Page text:
▼

Aikman's theme as a painter was landscape, particularly in the Perthshire Highlands and Warwickshire. He practised etching during most of his life, and towards the end he engraved mezzotints. Impressions of some of these were exhibited, but only a few of them were published. The engraved plates included:

- Robert Burns (etching), after Alexander Nasmyth, and
- Sir Douglas Maclagan (etching), after Sir George Reid;

and among his original plates were:

- Carlyle in his Study (etching);
- Sir Daniel Macnee, P.R.S.A. (etching);
- Norham Castle (etching);
- Coming Storm across the Moor (mezzotint).

An etching after his picture For the Good of the Church (R.A., 1874) was purchased by the Association for the Promotion of the Fine Arts in Scotland. Aikman contributed to the Etcher (1880, 1882), English Etchings (1883-4), and Selected Etchings (1885), and he illustrated A Round of the Links: Views of the Golf Greens of Scotland (1893), with etchings after the drawings of John Smart, R.S.A. (1838–1899), and The Midlothian Eska (1895).

▲

Data section:
▼

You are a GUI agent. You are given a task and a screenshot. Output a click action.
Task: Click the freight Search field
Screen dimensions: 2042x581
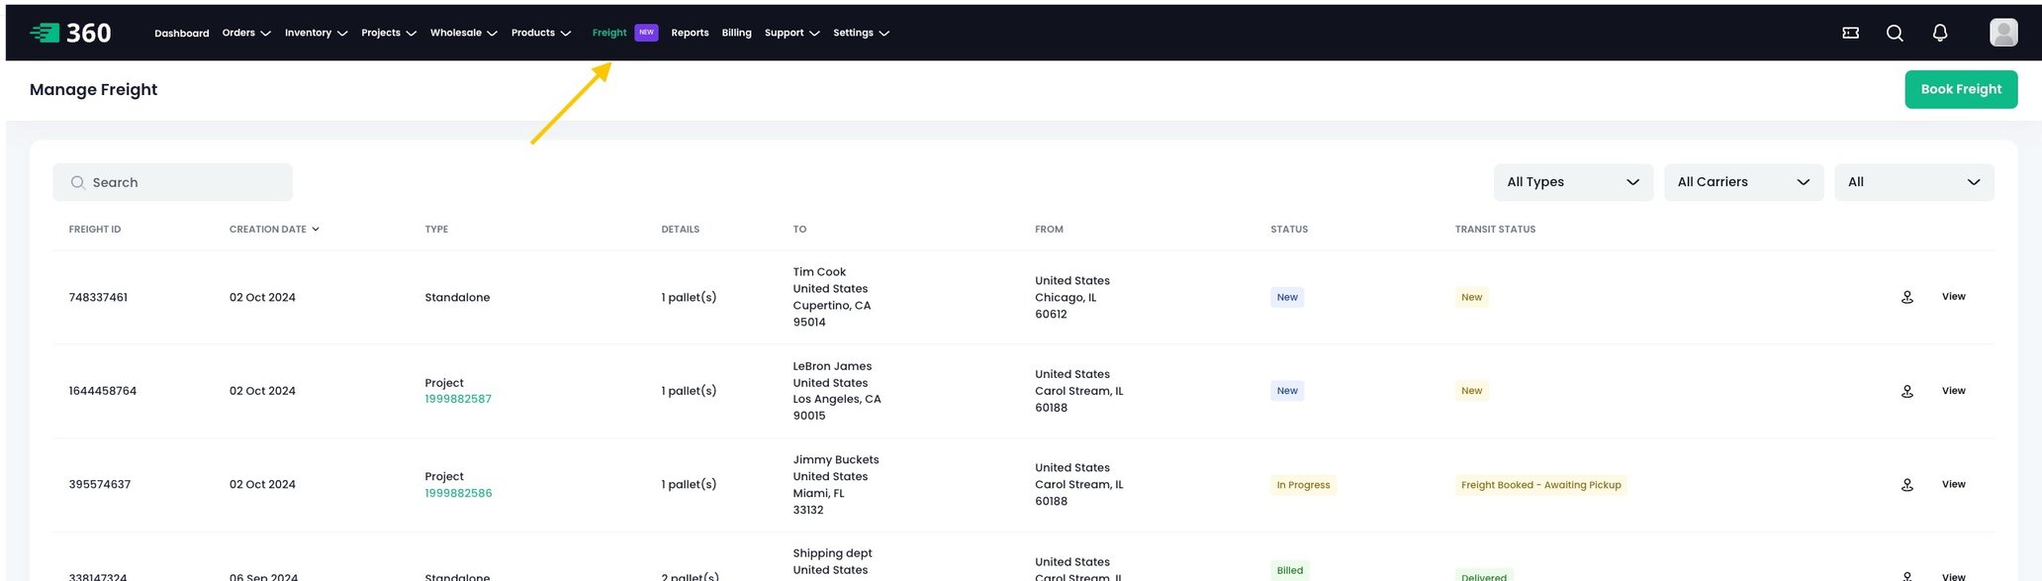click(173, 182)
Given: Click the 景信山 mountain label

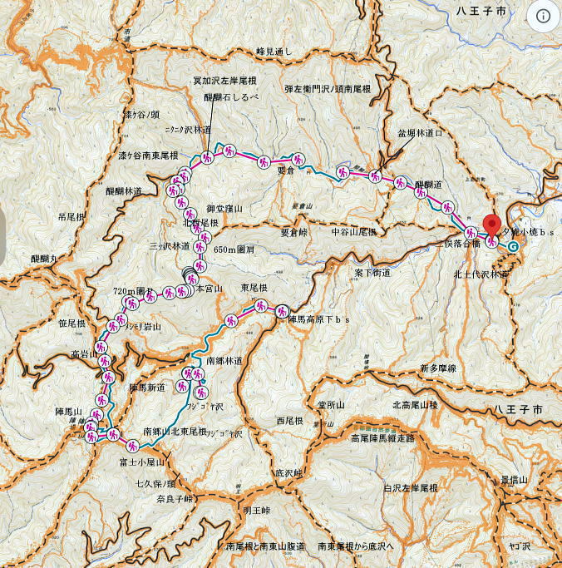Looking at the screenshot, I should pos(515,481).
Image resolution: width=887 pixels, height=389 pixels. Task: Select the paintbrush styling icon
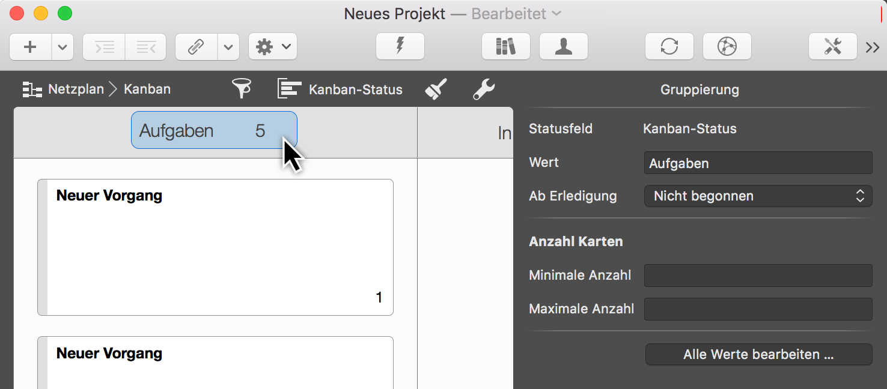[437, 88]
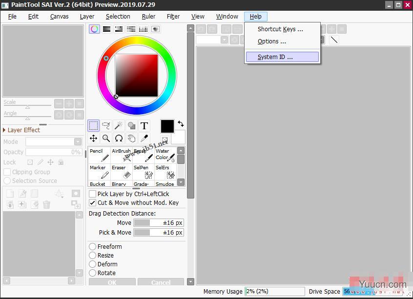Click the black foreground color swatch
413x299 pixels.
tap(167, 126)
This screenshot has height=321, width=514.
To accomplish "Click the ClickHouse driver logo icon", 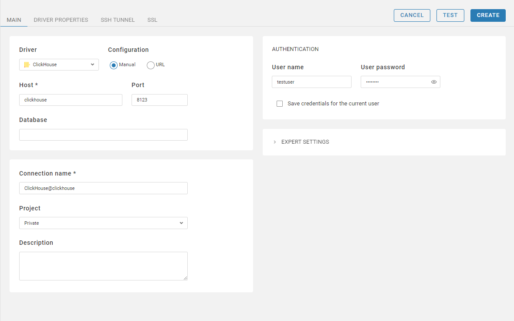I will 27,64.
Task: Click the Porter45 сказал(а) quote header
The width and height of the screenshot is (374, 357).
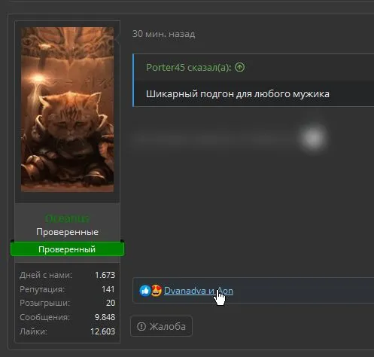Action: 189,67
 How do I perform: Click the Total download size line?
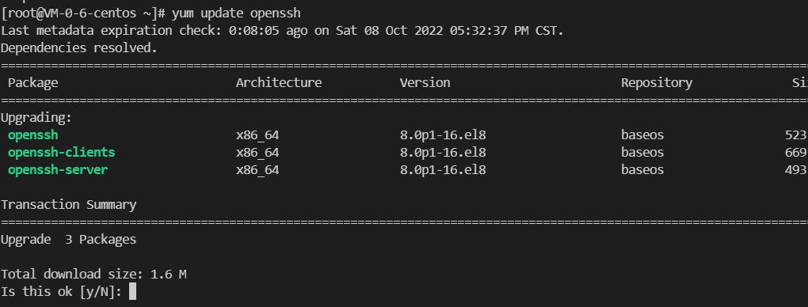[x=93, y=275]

▲
▼

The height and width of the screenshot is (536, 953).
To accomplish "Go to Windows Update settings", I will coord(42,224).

▲

Your assignment:
Set down word for word the part of the text on Aikman's etchings and engravings starting with "Aikman's theme as" and going on through "the Moor (mezzotint).".

Solution:
Aikman's theme as a painter was landscape, particularly in the Perthshire Highlands and Warwickshire. He practised etching during most of his life, and towards the end he engraved mezzotints. Impressions of some of these were exhibited, but only a few of them were published. The engraved plates included:

- Robert Burns (etching), after Alexander Nasmyth, and
- Sir Douglas Maclagan (etching), after Sir George Reid;

and among his original plates were:

- Carlyle in his Study (etching);
- Sir Daniel Macnee, P.R.S.A. (etching);
- Norham Castle (etching);
- Coming Storm across the Moor (mezzotint).